Last week Oprah Winfrey named Uwem Akpan's debut collection of stories Say You're One of Them as the latest title in her book club. Say whatever you want about the quality or choices of Oprah's Book Club selections, but few things guarantee sales like being anointed into Winfrey's reading circle, and if there's a more fitting example of short stories hiding in plain sight in the publishing world than this announcement, I can't think of one. Winfrey started her book club in 1996, and of the 63 titles she has cited over the past 13 years, Akpan's Them is the first short-story collection ever picked.
She's not the only book-world force ignoring the form. In the Pulitzer Prize for Fiction's 61-year history, only four short-story collections have been honored: James Michener (1948), Katherine Anne Porter (1966), Jean Stafford (1970), and John Cheever (1979). The National Book Award has laurelled five short-story collections since 1950—William Faulkner (1951), Katherine Anne Porter (1966), John Cheever (1981), Eudora Welty (1983), and Andrea Barrett (1996). And the Nobel Prize for Literature has historically honored bodies of work, but only two of its laureates—Yasunari Kawabata (1961) and Isaac Bashevis Singer (1978)—are exceptionally renown for their short stories.

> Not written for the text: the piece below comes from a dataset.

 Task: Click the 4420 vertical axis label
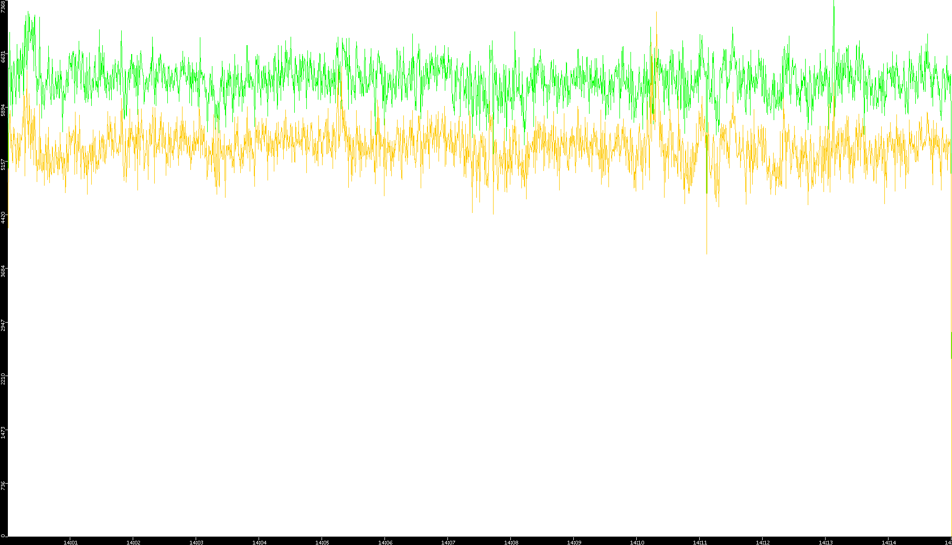[4, 218]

This lowly regard isn't limited to literature prizes. The market for short fiction gets smaller and smaller as fewer print magazines deign to publish them and web publications, well, fail to generate the sort of revenue and readership to encourage short writers to publish with them. And the short story has been, and may still be, the educational tool in MFA programs, the practice 5K runs before heading out on the novel's marathon haul.
But as the late J. G. Ballard notes in the introduction to W.W. Norton & Co.'s The Complete Stories of J.G. Ballard, out this week: "Short stories are the loose change in the treasury of fiction, easily ignored beside the wealth of novels available, an over-valued currency that often turns out to be counterfeit. At its best, in Borges, Ray Bradbury and Edgar Allan Poe, the short story is coined from precious metal, a glint of gold that will glow for ever in the deep purse of your imagination."
Hear, hear: Without the short story, wouldn't our reading lives better a little less rich? Guy de Maupassant practically documented a whole world of late 19th-century life in his shorts. Soviet satire thrives in the short form. Philip K. Dick turned out inventive short stories the way some people sneeze. We wouldn't even know the depth of some writers' fiction gifts—Raymond Carver, Amy Hempel, Alice Munro, Dorothy Parker, Bruno Schulz—were it not for the short story. And people are still writing them: local author and Towson University English professor Geoffrey Becker's collection Black Elvis comes out in October, and he appears on a panel this weekend during the 14th annual Baltimore Book Festival. (see insert).
For this year's Big Books issue City Paper asked its contributors to consider the short story. Adrienne Martini checks in with the short form's continued life in SF. John Barry wonders whether the American short story might be a little too influenced by a certain Irish master. Petula Caesar discusses the limited outlets short-story writers face these days. And, finally, we offer an assortment of brief mash notes to some favorite shorts. We don't expect to catapult the short story into the limelight with this issue; but if we can get a few readers to remember favorites they've read from over the years, or turn people onto some overlooked writers, then perhaps it will be a minor victory in the short-story's stepchild status.